__Given text__.
::::
So, are there disadvantages?
- Still more expensive than 10k gold. When comparing 10k gold with 14k gold, 14k gold is still somewhat expensive, making it less ideal for the budget-conscious consumer.
- Skin irritation possibilities. The high alloy content in 14k gold means there’s a possibility it could trigger skin irritation or an allergic reaction.
14k gold ring vs 18k gold ring, can you guess which karat is each of the rings? also in white gold – can you guess which is 14 karat gold and which ring is 18 karat gold?
As you can see in the above examples from James Allen, 14k and 18k gold both commonly used both in white gold and in yellow. the preference is not only a matter of price. One of the above rings was sold for close to $40,000 yet it was still made of 14 karat gold.
10K Gold: A Breakdown
Now let’s look at 10k gold. This material is 41.7 percent gold, with 58.3 percent alloying metal. This is the least pure option that’s still commonly used in jewelry in the United States. In fact, this is the lowest purity of gold that can be legally marketed as “gold” in most countries.
This is a popular choice for many forms of gold jewelry, such as earrings, but it’s less common for engagement rings and other high-end pieces. Some jewelers don’t even offer 10k gold as an option because of this. 10k gold has a paler appearance than its 14k or 18k counterparts, but this isn’t necessarily a bad thing; some people actively prefer this softer, subtler tone.
There are some big advantages with 10k gold:
- Total inexpensiveness. 10k gold is the cheapest form of gold that’s still commonly used in jewelry. If you’re looking for the least expensive option, this is your best bet.
- Supreme toughness. Because of the high alloy content, most 10k gold rings don’t have the same vulnerabilities as their 18k counterparts. It’s much tougher to scratch or warp this type of material.
However, there are disadvantages as well:
- Pale coloration. While some may find it subtle and charming, most jewelry aficionados dislike the pale coloration of 10k gold.
- Higher likelihood of skin irritation. The high alloy content increases the likelihood of an allergic reaction – especially if the alloy used is nickel or zinc.
1K Gold: A Breakdown
Though rare, it’s possible to find some items sporting 1k gold, which is only 4.1667 percent gold by purity. This type of gold barely qualifies as “gold,” despite being marketed as such. It’s not recommended for any type of jewelry.
Note that there are also different karat ratings between the ones we’ve listed here, though they aren’t especially common.
Gold Alloys and Gold Colors (Yellow, White, and Rose)
Illustration of wedding rings showing the differences between white, yellow and rose gold in different Karat scales
When choosing a gold ring, karats aren’t your only consideration. Much of your ring will likely be made of an alloying metal – and your choice of metal can make a big difference in how the ring ultimately looks and functions. Some of the most commonly used alloys in gold jewelry include silver, copper, zinc, nickel, palladium, and platinum.
::::
__Source material__.
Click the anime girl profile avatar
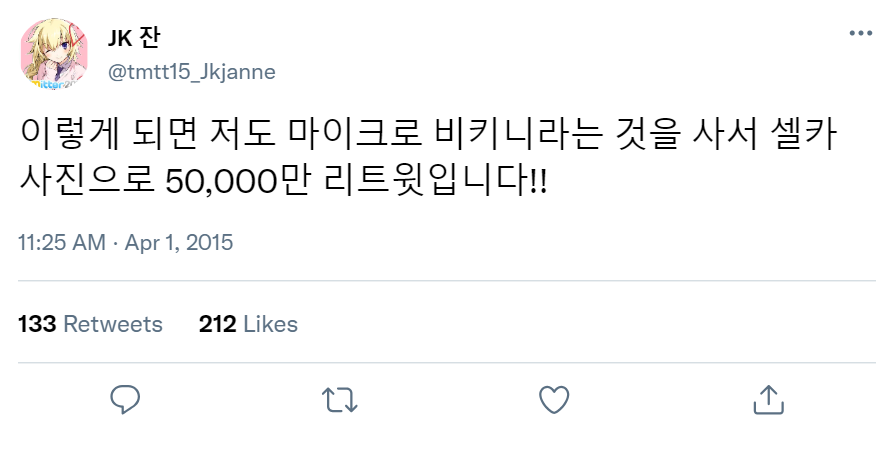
::::
__To be done__.
Set down, word for word, the part of the gold karat text starting at "- Still more" and ending at "the budget-conscious consumer.".

__Expected answer__.
- Still more expensive than 10k gold. When comparing 10k gold with 14k gold, 14k gold is still somewhat expensive, making it less ideal for the budget-conscious consumer.